The costs made it partially impossible; I mean, I could take it from savings, borrow it from family and friends – but, in actual fact going would have been somewhat pointless as I would not have made it out of the 14 days quarantine in time to go to the funeral.
Instead, I watched my sister’s funeral online via my laptop at 3 am one dark, sad morning. I wasn’t alone thankfully, friends were with me, as was Mr. Chasing the Donkey.
But that’s when I started to realize that eight years living in a foreign country with no family really sucks when you don’t have the option to travel freely as we did pre-COVID.
I know, COVID-19 has screwed up so much for so many. We had a family member pass from the virus, another who spent months in hospital battling it. Our Octopus Private Transport business is struggling due to lack of tourism. Others have gone bankrupt, and generally, life is not the same for a single person on the whole planet. For sure, I am aware that I am not alone in my misery.
That said, I still very much love Croatia. For all of the same usual reasons, everyone else moves here. The beach. The laid-back lifestyle. Safety. Having kids grow up bi-lingual. Blah blah, blah, none of that has changed. Not one bit.
But, this pandemic has made me realize more than ever how FAR away I am from my family. I wish I could take a PCR test, jump on a plane, spend a few hours on board, land, and be home to give and receive warm hugs.

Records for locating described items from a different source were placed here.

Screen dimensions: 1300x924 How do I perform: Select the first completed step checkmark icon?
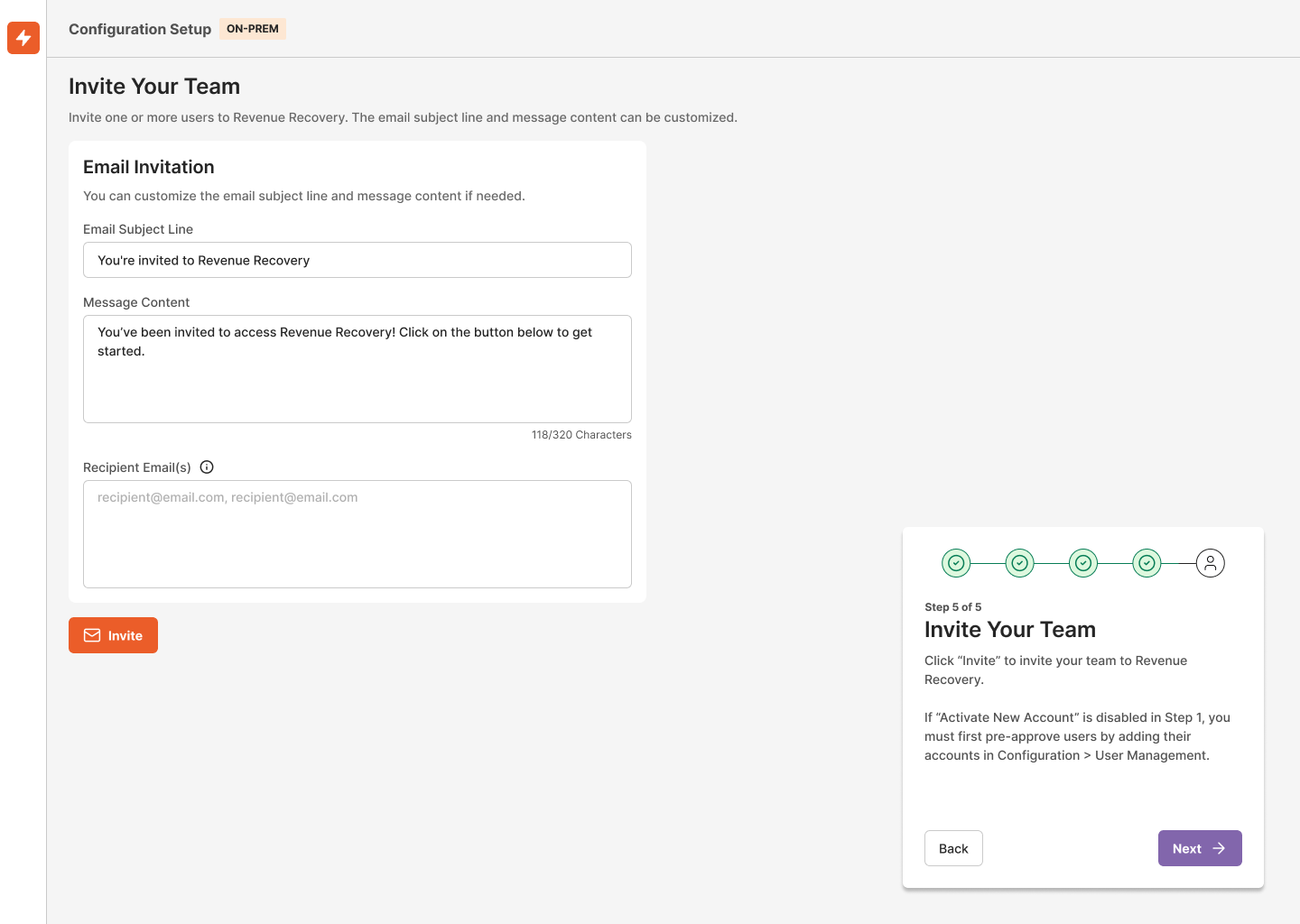(x=956, y=562)
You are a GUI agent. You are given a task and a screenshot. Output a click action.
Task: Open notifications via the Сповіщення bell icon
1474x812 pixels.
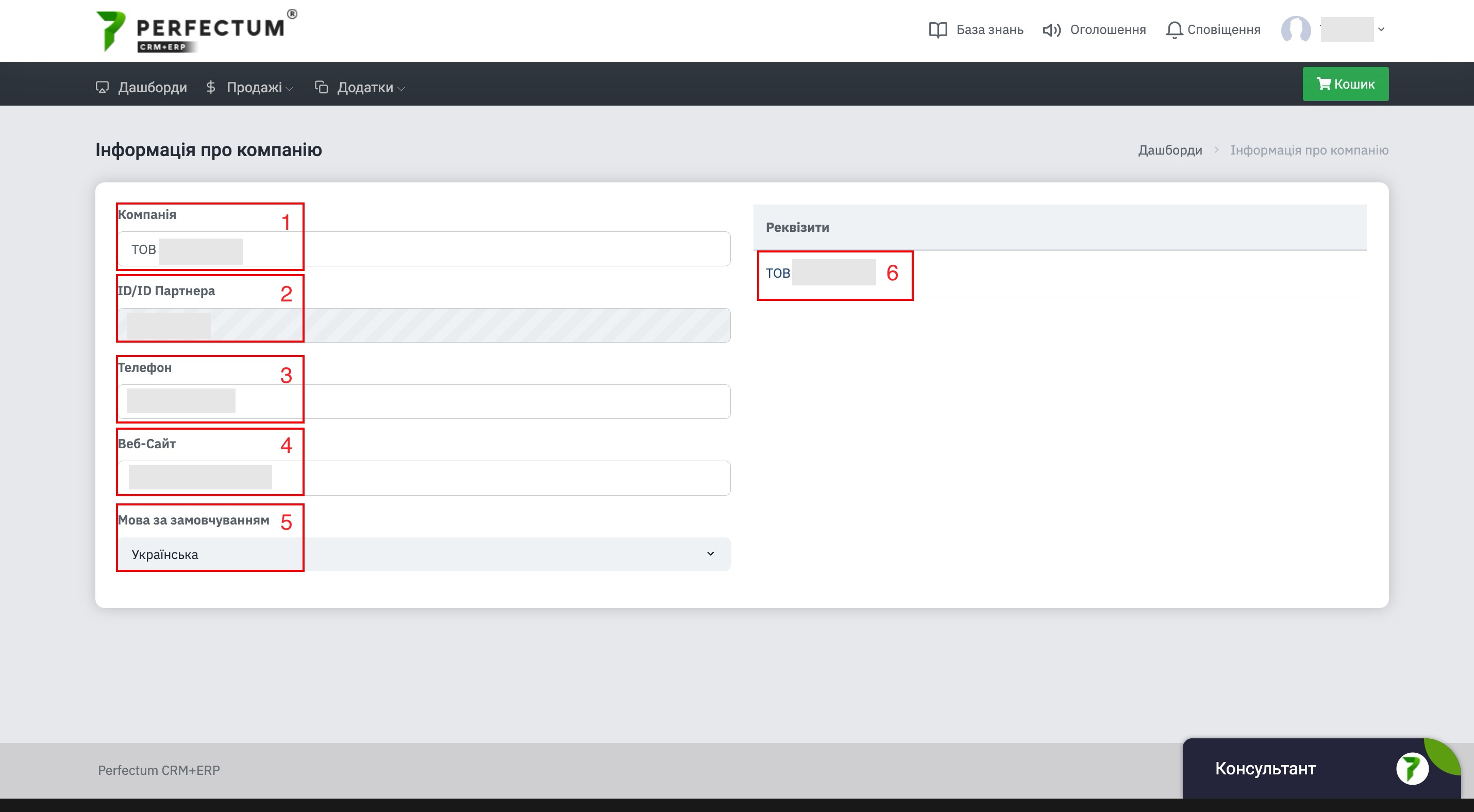(1174, 30)
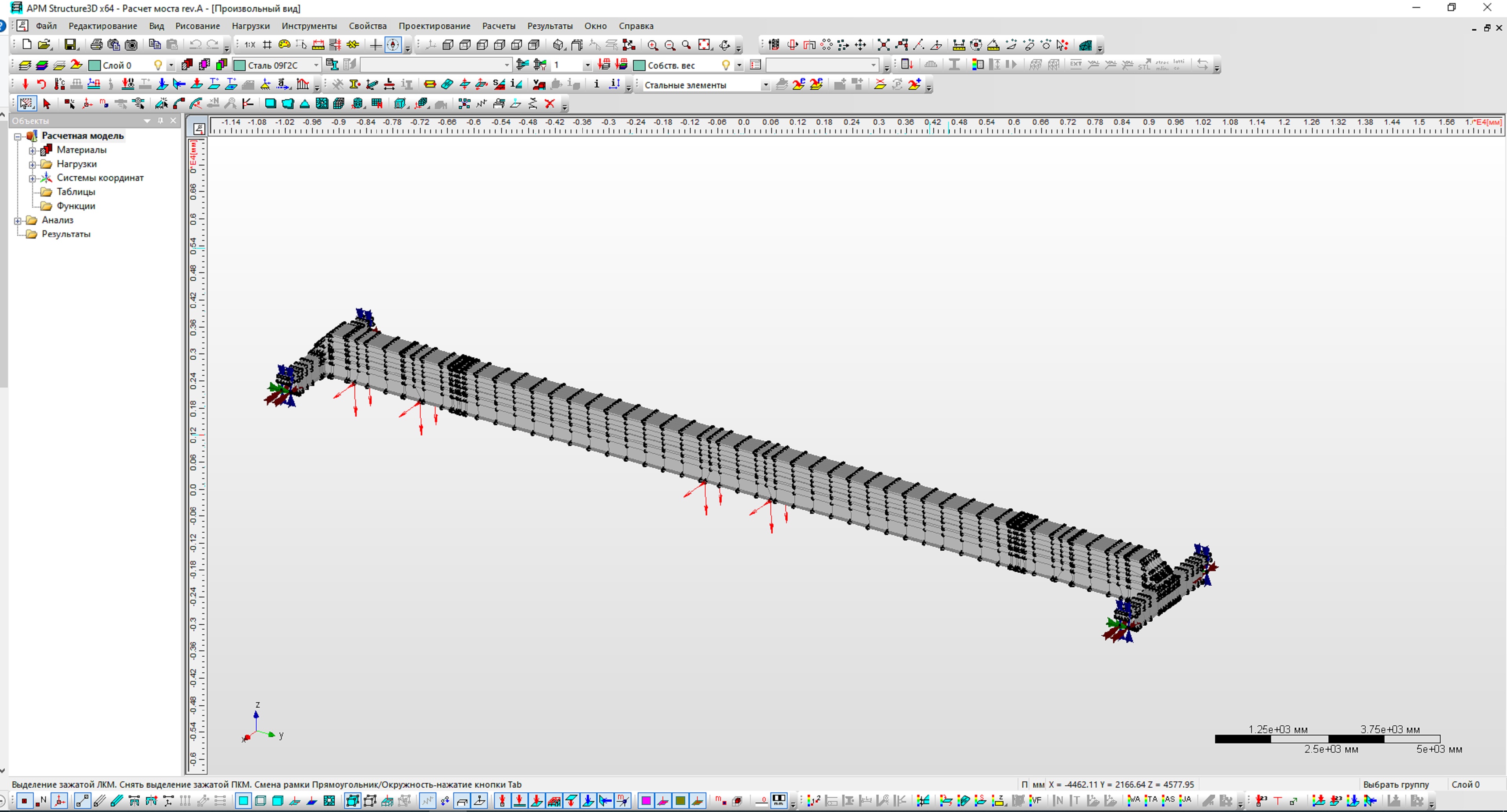Open the Нагрузки menu
Screen dimensions: 1507x812
point(250,26)
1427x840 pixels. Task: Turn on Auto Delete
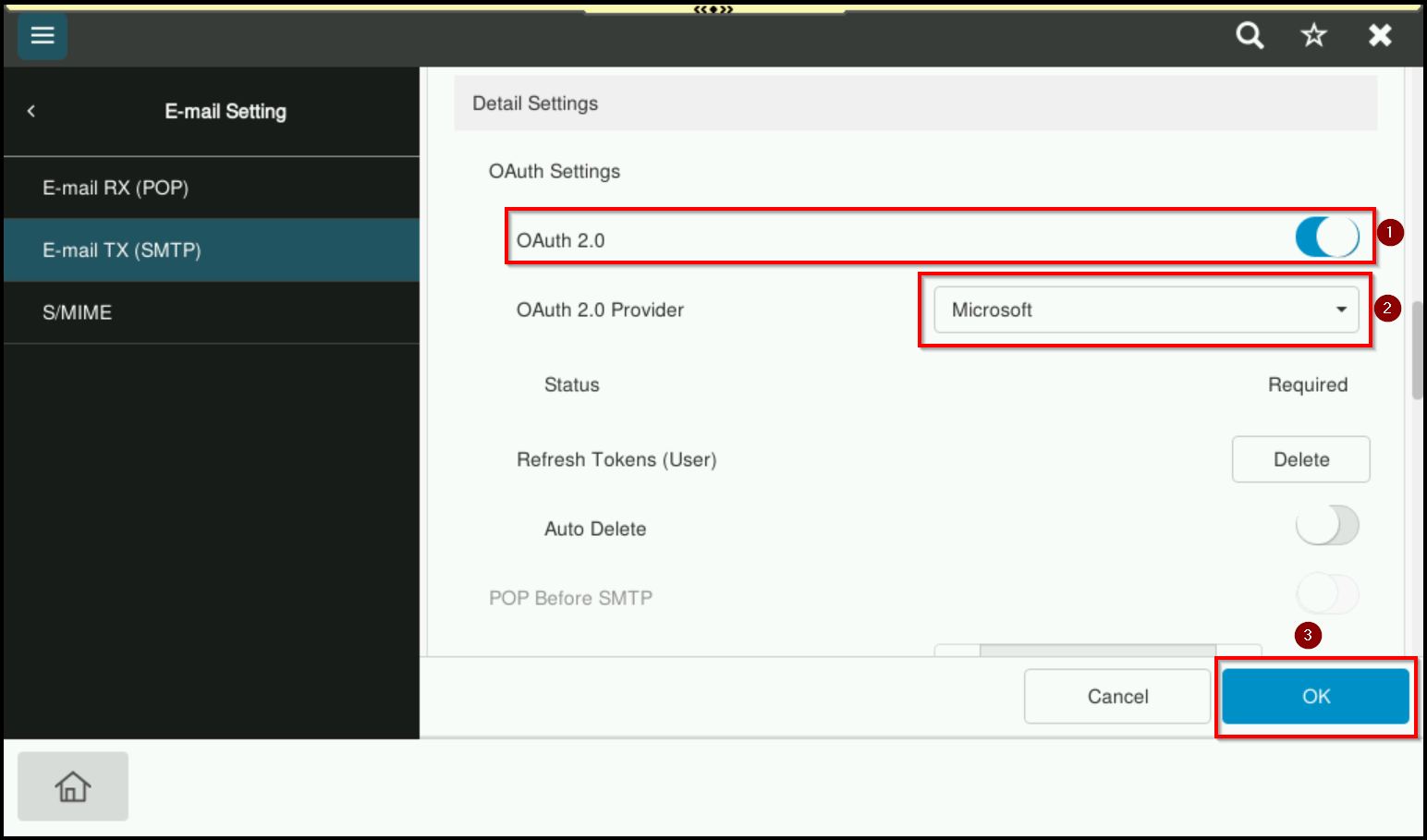click(x=1328, y=524)
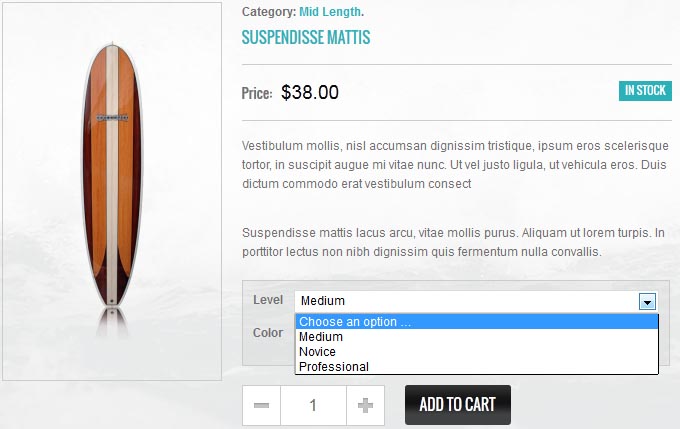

But nope, Australia is so far away, and the policies in place make it financially impossible to take my family back to Australia.
For a family of four like mine, the costs are currently about $30,000AUD for flights and mandatory hotel quarantine costs. And the Australian people don’t want Aussies to come back – they all want to keep the borders shut up, kept tight, and protect the ones who live there. Well, at least that is how it seems when I talk to family and friends living there.
That all said, I still don’t want to move back to Australia. Croatia is my home.
Despite it all, I have no plans to leave Croatia, and in fact, I am thinking about how best to plan for university for my two boys and also about my retirement here. How to fund those things, and making sure that our lives as expats in Croatia get better from here…after covid f*cks off that is.
And, life is not all doom and gloom; a few weeks ago, we started traveling again. Having spent time at two kids’ hotels in two weekends isn’t that bad, aye?
It was so great to be able to explore again with the kids showing them new places (don’t worry, we wear our masks in and out) and staying at hotels so that I escape cooking and cleaning for a few days!
Plus, we also became God Parents again to a sweet little boy who we adore – so that’s a big cherry on top of the year of poo that is 2021.